Activity: Search term "update": copy each line of the records that contains it.

[Records contained in a dataset]
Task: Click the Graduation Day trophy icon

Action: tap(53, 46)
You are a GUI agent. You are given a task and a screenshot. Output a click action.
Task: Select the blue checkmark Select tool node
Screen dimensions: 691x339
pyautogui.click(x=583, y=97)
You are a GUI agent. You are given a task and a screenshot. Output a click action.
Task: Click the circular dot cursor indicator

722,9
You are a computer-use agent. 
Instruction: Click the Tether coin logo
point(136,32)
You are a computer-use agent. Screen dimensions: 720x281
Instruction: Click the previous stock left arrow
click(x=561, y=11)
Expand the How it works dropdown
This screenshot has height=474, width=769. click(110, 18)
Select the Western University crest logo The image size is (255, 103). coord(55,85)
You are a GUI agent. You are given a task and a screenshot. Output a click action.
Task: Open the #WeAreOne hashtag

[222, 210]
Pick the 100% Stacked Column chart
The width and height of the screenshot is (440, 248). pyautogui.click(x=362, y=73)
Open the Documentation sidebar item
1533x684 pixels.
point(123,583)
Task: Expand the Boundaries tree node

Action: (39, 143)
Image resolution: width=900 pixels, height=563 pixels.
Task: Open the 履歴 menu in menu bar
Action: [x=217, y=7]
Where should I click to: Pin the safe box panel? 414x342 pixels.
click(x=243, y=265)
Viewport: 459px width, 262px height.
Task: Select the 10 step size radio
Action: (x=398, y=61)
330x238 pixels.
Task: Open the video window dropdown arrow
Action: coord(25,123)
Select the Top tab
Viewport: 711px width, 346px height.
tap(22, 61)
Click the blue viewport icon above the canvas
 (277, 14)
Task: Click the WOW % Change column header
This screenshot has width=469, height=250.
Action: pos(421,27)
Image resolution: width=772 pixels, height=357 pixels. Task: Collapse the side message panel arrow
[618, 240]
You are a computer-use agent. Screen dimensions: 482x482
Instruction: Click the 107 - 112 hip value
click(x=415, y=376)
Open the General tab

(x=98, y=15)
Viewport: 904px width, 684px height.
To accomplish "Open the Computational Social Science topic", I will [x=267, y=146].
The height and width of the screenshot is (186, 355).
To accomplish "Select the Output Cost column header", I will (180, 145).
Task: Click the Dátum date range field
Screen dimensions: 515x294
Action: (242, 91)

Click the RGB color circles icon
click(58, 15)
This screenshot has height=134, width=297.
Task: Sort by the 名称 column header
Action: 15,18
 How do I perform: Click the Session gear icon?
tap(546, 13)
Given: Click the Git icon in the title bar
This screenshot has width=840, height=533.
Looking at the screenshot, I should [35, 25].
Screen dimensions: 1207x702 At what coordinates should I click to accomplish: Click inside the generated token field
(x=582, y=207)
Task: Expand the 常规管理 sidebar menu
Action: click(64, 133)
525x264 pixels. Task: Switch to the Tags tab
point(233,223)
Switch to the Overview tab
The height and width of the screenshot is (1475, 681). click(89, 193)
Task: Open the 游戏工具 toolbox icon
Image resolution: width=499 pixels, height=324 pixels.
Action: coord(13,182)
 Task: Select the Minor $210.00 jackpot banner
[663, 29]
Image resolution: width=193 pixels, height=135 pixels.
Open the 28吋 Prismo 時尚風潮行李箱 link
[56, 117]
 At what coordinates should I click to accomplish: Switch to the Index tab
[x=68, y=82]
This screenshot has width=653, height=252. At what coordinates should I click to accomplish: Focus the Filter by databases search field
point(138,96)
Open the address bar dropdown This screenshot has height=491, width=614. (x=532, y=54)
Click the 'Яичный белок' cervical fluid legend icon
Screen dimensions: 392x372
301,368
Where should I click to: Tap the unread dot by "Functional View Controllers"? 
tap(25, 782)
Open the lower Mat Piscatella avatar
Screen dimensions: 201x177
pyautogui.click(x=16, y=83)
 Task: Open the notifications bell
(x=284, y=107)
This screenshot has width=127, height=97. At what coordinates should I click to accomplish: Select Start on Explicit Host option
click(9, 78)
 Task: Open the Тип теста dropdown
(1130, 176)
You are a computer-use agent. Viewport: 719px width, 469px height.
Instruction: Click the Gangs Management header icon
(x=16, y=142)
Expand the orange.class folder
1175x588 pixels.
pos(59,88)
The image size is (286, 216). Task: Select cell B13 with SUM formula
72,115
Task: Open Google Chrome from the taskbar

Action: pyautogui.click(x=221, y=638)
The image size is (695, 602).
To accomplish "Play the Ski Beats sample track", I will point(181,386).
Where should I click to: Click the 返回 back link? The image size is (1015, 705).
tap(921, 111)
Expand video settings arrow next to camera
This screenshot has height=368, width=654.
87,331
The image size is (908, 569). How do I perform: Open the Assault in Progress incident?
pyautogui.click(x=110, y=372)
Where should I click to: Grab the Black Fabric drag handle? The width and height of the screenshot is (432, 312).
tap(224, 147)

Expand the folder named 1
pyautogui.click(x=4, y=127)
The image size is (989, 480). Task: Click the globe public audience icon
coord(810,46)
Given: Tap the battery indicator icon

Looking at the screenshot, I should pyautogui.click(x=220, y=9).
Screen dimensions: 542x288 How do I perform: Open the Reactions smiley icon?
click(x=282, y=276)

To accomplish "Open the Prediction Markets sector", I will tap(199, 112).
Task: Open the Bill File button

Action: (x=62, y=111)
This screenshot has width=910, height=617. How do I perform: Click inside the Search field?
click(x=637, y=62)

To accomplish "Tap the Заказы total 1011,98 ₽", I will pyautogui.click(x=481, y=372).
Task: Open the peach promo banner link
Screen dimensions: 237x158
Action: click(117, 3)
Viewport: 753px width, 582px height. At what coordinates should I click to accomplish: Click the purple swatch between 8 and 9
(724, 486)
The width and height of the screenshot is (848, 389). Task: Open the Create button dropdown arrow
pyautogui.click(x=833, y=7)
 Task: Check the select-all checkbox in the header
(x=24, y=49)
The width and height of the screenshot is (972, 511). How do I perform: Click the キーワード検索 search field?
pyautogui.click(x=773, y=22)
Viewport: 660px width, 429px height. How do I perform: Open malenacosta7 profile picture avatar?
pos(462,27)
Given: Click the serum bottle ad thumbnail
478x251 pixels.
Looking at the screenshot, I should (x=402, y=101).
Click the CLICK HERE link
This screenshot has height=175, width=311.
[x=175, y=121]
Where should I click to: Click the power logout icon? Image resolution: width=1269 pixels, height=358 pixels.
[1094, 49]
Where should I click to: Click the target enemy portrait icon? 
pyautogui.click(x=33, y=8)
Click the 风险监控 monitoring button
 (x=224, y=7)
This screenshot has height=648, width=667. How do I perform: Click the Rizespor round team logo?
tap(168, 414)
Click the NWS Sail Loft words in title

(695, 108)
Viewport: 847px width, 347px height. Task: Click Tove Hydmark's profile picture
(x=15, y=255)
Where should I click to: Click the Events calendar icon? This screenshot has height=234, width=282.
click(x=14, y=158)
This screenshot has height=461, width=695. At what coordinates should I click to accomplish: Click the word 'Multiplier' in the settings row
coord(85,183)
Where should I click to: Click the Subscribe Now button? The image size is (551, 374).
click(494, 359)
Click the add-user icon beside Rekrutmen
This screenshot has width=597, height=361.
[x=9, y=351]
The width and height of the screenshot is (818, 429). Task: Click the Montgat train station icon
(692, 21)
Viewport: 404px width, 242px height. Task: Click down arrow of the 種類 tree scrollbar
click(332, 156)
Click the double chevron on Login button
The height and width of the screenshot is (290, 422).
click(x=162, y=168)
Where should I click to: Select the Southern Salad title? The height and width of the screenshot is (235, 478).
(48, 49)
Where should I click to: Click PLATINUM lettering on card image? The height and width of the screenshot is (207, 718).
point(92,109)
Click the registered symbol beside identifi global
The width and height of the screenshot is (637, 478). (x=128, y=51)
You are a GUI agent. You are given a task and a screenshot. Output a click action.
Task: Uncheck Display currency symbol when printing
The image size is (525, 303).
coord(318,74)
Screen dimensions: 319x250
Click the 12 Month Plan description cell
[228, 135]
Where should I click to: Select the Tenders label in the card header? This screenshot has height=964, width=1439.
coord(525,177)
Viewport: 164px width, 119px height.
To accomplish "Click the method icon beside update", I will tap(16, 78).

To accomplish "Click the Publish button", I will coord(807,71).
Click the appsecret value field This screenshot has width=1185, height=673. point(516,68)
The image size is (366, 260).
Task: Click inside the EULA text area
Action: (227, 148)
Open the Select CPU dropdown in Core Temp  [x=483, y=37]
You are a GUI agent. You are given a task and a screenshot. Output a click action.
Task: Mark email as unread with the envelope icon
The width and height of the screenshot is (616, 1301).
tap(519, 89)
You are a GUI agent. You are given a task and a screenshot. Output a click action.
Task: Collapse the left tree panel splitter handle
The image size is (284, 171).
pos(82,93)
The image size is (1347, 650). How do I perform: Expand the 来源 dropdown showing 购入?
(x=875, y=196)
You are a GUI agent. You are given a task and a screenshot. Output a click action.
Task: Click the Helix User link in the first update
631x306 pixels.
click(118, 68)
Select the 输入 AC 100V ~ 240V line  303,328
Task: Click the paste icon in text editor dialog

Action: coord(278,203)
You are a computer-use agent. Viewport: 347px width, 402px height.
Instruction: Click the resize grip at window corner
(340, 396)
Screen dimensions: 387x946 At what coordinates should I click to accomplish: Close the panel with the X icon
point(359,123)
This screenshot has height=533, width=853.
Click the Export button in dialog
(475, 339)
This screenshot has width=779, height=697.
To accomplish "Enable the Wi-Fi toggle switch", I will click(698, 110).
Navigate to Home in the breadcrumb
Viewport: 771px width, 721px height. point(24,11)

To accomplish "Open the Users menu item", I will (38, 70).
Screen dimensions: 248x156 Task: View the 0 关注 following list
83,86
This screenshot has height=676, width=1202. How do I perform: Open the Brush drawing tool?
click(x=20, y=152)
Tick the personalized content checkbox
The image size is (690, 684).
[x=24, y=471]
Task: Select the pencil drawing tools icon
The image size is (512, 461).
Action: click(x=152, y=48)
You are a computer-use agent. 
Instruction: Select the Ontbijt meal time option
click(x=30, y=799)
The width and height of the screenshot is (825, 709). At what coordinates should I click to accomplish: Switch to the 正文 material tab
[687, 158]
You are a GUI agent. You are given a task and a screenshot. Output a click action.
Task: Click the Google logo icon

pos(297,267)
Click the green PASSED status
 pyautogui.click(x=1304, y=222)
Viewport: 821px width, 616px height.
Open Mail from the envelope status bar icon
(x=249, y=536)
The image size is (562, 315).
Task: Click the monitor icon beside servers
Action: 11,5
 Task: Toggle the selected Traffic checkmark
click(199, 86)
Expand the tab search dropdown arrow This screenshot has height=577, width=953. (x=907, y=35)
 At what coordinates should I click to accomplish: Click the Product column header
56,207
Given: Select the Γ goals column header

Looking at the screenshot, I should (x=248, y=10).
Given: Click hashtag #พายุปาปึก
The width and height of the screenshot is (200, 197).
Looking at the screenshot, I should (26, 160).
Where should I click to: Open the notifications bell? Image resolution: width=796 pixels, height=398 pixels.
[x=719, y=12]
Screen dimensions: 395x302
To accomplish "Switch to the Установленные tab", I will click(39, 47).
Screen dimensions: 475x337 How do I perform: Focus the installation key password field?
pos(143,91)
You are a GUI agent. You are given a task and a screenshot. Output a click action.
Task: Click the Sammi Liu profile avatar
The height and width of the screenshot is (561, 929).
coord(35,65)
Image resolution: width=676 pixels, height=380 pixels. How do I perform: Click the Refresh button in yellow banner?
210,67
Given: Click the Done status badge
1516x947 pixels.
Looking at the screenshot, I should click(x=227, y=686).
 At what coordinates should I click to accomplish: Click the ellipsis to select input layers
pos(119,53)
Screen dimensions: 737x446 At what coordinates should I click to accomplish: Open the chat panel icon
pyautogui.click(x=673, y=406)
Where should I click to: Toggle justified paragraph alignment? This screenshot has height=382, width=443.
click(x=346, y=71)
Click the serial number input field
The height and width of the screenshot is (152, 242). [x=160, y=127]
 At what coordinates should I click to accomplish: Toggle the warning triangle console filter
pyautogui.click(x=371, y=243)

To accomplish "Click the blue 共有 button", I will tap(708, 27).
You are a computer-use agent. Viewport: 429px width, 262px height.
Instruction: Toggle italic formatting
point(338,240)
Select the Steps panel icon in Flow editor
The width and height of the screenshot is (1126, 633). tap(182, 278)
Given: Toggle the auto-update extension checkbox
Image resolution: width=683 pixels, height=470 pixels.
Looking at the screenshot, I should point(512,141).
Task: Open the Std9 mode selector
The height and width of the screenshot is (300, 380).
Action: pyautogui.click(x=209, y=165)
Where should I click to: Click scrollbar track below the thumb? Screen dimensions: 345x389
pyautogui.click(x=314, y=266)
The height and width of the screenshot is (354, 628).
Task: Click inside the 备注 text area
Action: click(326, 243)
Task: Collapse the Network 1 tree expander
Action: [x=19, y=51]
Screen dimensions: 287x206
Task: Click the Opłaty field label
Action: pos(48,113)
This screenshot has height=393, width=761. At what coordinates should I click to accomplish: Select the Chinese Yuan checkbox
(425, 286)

Solution:
To accomplish "Click the method icon beside update", I will tap(16, 78).
Task: Click the Helix User link in the first update
Given: Toggle the auto-update extension checkbox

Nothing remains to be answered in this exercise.